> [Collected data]
§

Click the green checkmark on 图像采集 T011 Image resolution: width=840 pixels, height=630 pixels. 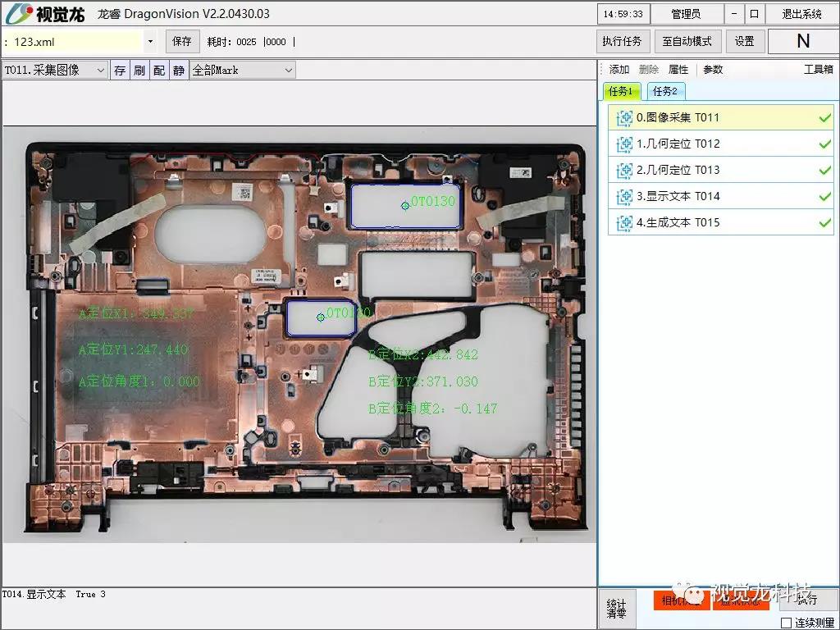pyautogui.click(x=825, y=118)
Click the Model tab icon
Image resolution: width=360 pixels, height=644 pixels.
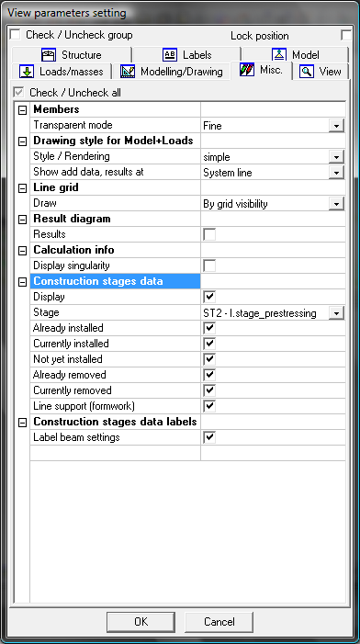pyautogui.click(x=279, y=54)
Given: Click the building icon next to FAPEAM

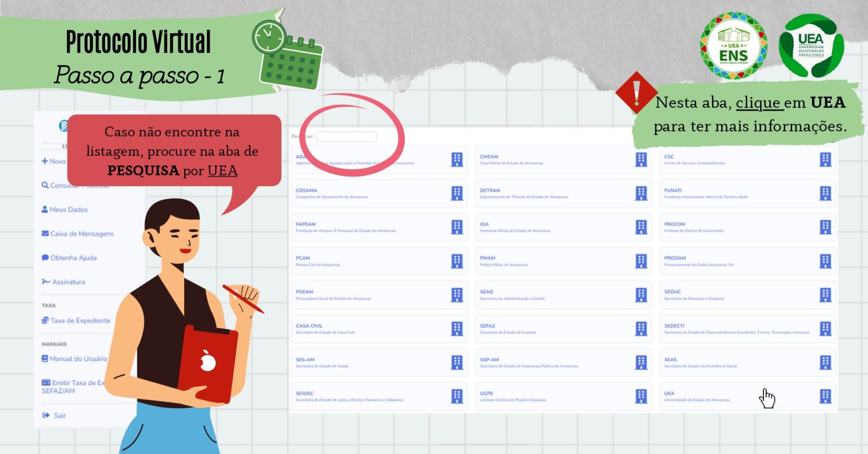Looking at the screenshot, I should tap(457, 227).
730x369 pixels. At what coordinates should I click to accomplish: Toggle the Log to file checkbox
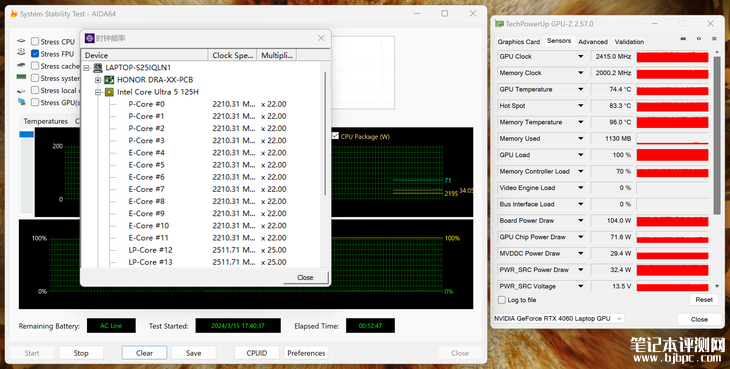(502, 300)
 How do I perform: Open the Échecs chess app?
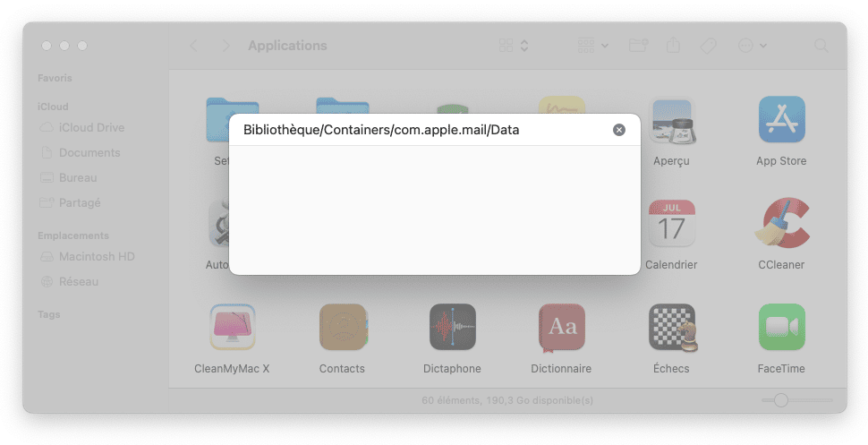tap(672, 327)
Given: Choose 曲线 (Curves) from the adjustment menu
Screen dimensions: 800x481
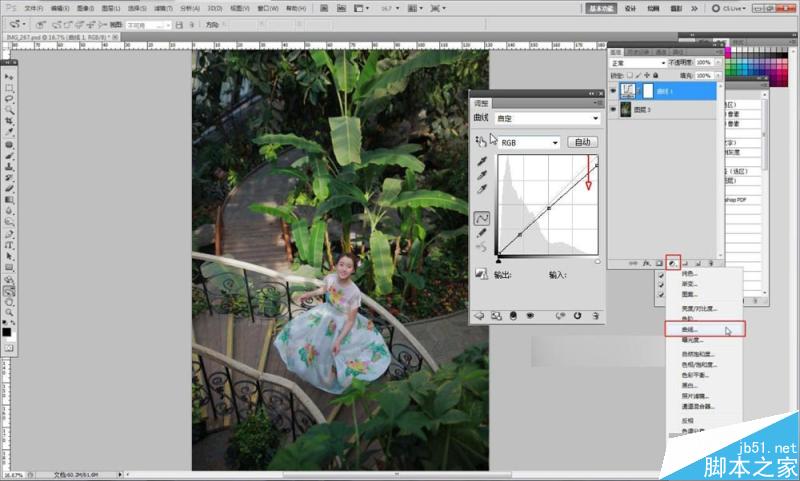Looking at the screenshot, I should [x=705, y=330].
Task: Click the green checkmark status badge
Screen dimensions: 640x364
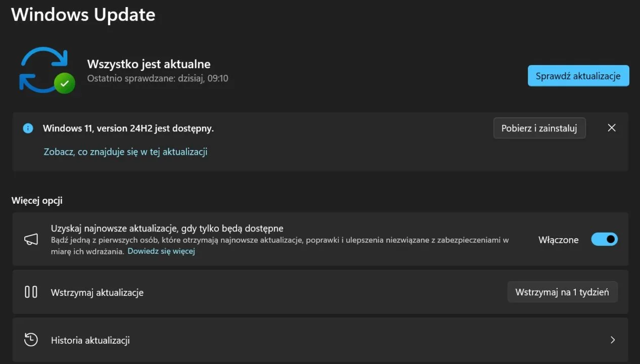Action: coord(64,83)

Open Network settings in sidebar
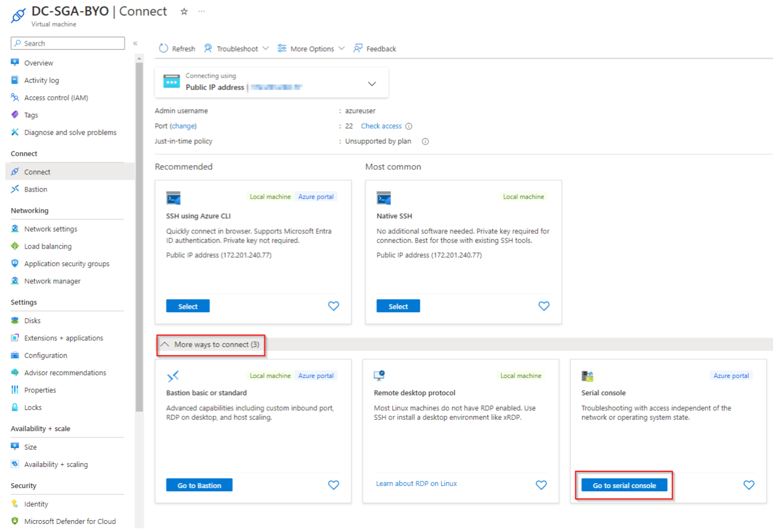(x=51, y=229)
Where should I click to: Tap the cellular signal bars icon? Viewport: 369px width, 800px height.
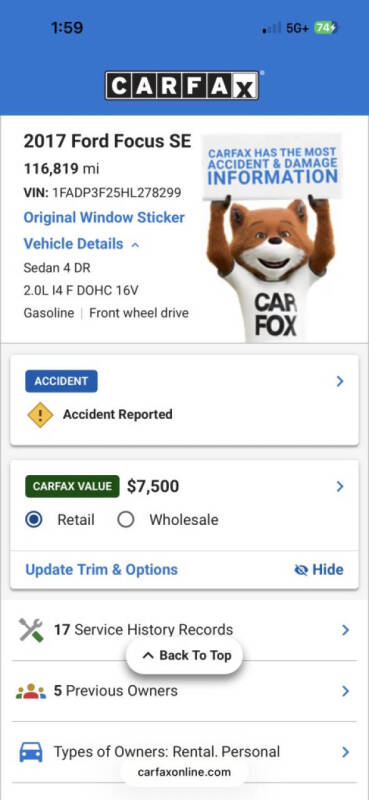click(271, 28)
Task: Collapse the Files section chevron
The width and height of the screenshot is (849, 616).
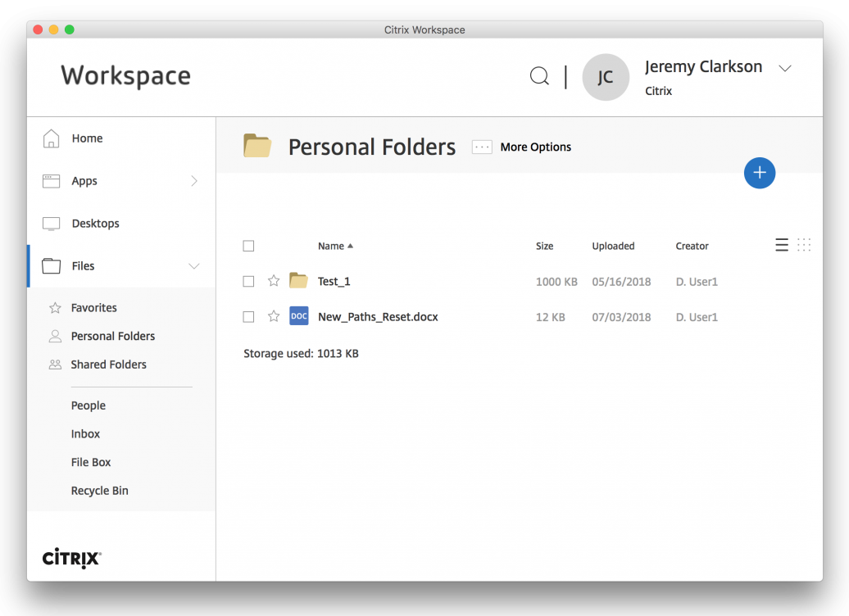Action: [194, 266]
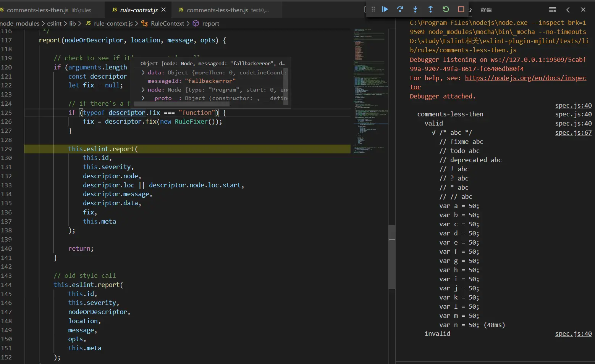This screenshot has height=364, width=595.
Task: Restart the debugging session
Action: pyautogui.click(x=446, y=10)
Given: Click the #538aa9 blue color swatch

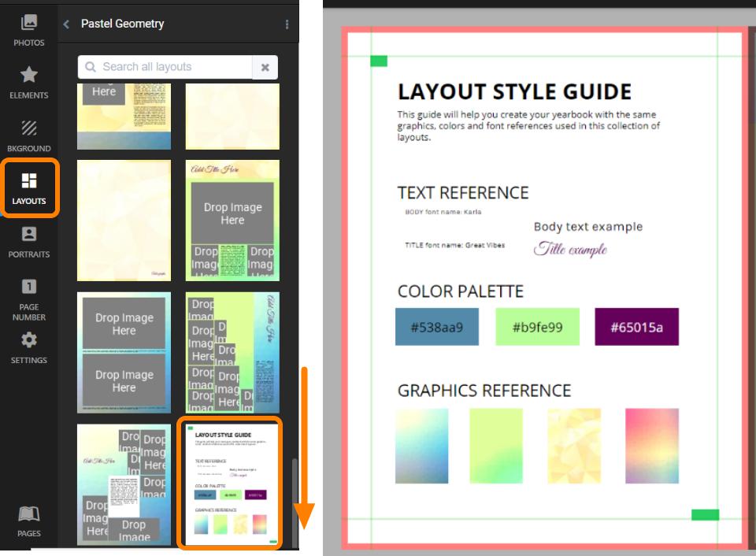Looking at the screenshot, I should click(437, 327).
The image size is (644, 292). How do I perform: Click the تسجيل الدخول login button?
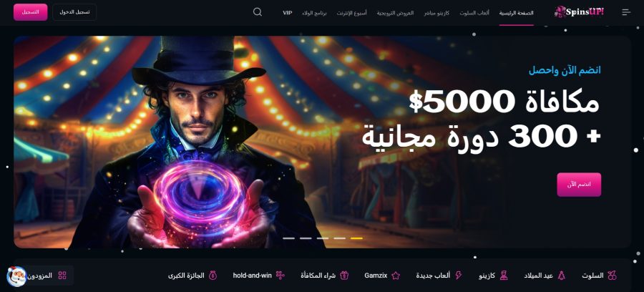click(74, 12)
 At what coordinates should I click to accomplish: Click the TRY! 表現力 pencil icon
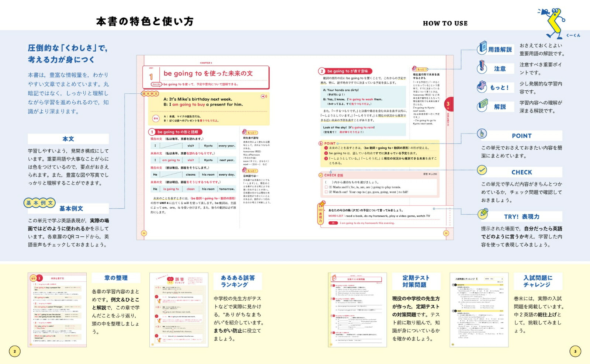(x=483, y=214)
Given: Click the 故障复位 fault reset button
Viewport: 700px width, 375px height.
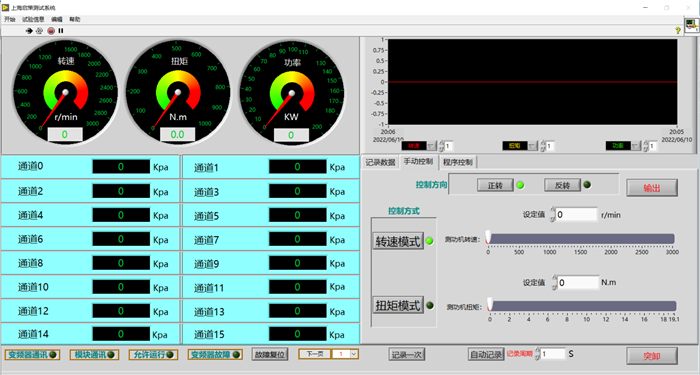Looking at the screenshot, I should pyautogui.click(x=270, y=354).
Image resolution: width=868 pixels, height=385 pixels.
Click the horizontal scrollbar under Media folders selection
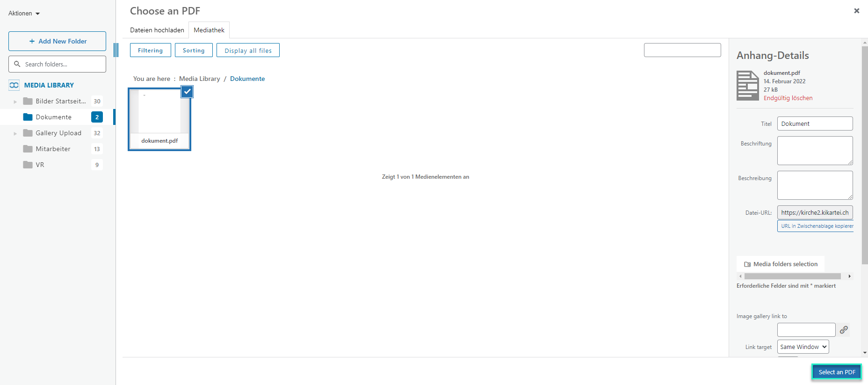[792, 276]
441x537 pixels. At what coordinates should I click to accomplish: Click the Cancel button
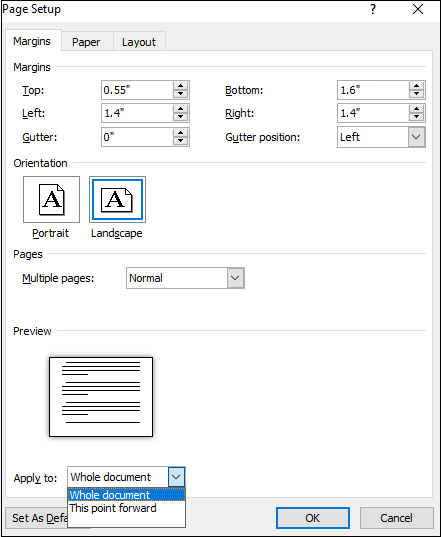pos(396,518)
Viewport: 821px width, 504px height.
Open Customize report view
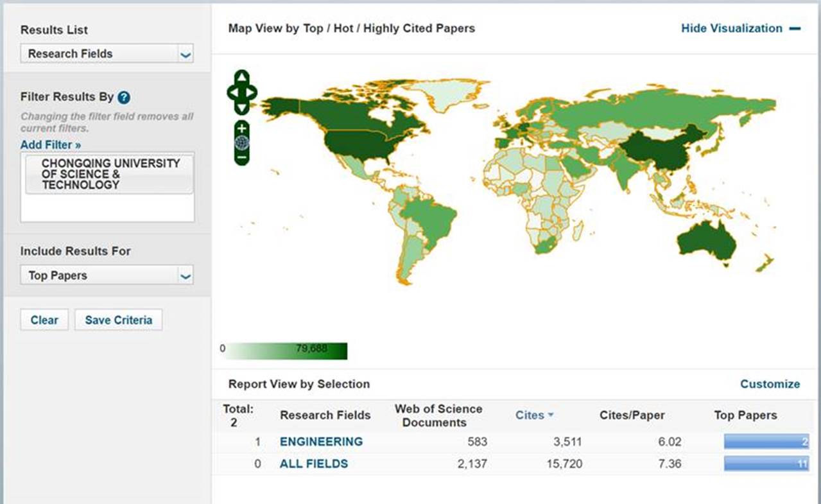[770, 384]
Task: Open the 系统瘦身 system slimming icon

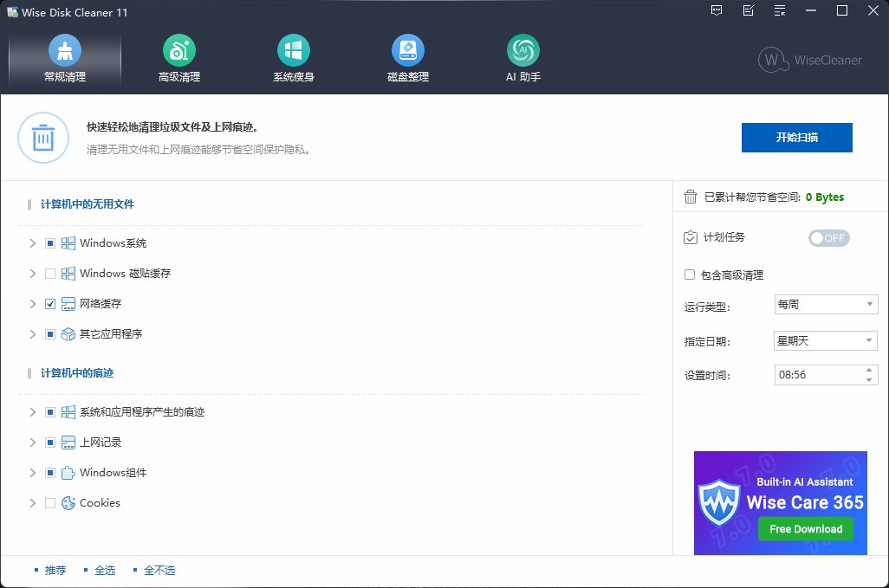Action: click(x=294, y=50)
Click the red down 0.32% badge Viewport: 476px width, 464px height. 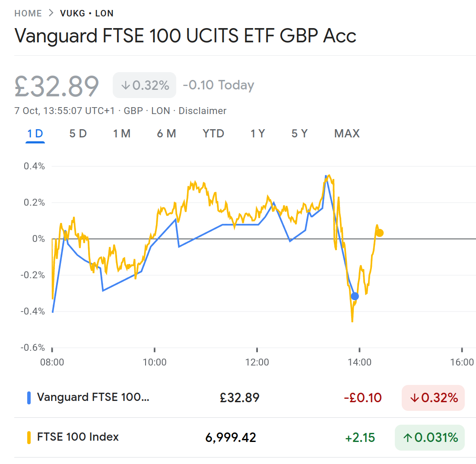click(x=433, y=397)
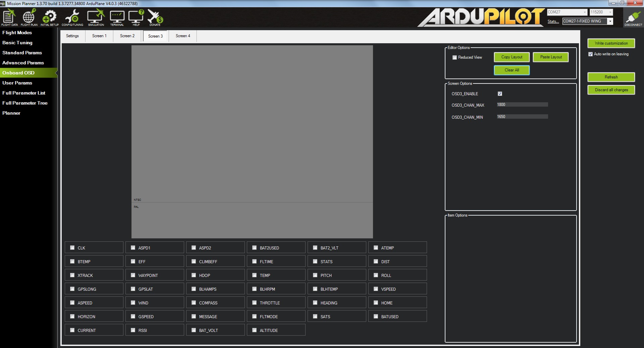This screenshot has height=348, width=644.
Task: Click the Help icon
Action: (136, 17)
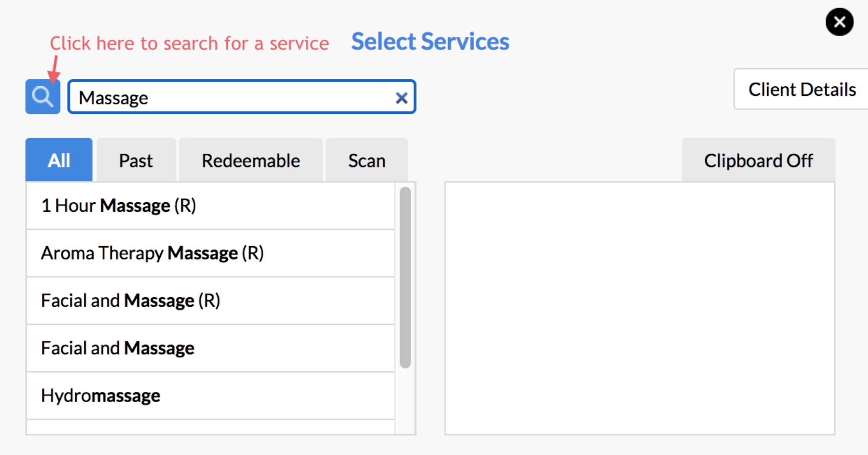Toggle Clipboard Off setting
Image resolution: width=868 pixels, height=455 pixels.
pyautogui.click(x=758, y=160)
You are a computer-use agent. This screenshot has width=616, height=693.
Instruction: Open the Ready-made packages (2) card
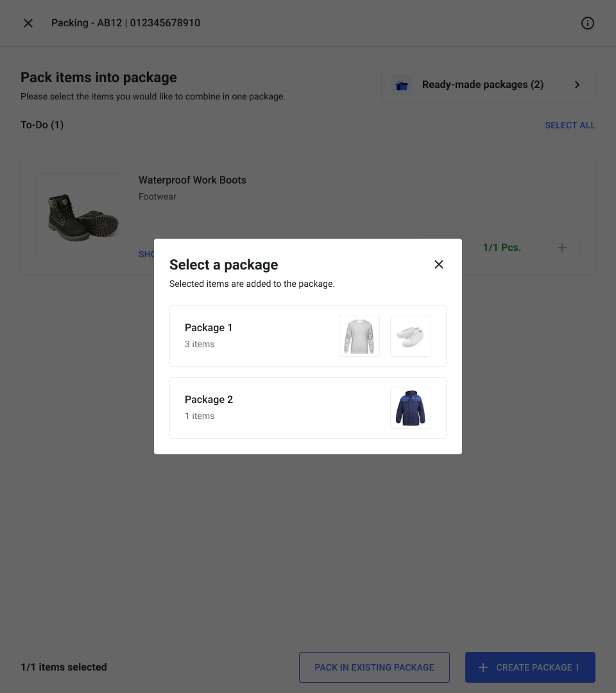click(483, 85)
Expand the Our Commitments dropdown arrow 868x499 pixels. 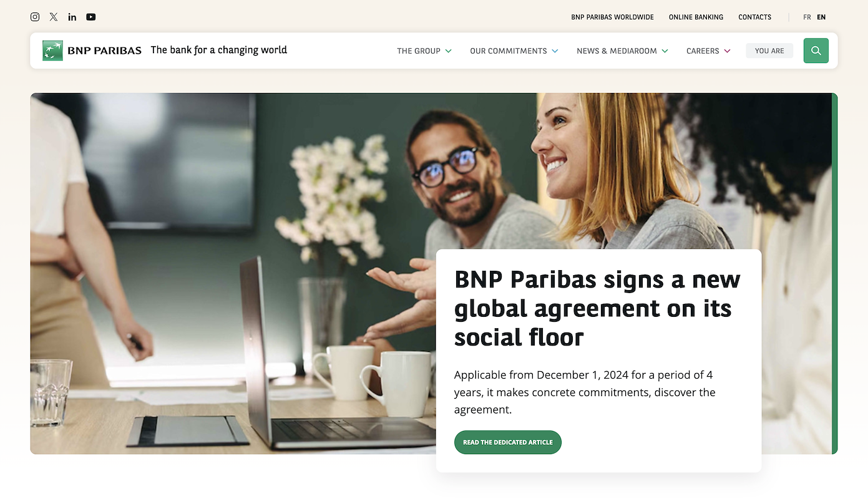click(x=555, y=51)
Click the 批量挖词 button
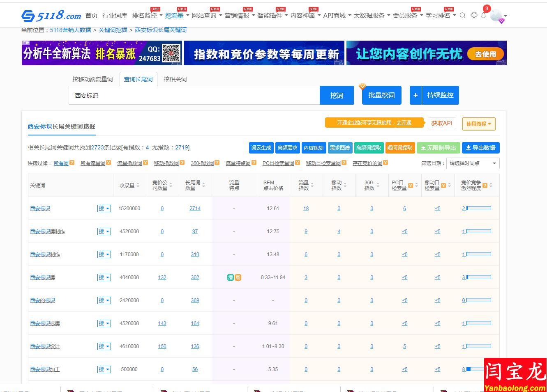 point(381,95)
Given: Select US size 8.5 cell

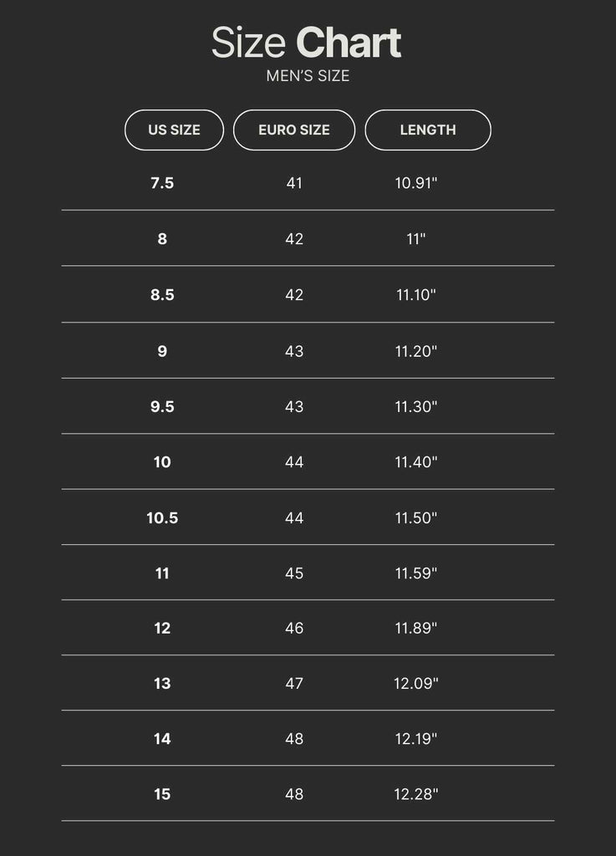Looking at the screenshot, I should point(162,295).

§

> [Description of the task]
Once the line with "Given: Click the building icon next to FAPEAM" has been found above, output that line and every later line exactly, stopping after the line with "Given: Choose 曲线", and omit the pictures.

> [Your solution]
Given: Click the building icon next to FAPEAM

Looking at the screenshot, I should tap(457, 227).
730x369 pixels. At what coordinates should I click to accomplish: Toggle the Log to file checkbox
(502, 300)
 How do I perform: Open the Échecs chess app?
tap(672, 327)
Given: Choose 曲线 (Curves) from the adjustment menu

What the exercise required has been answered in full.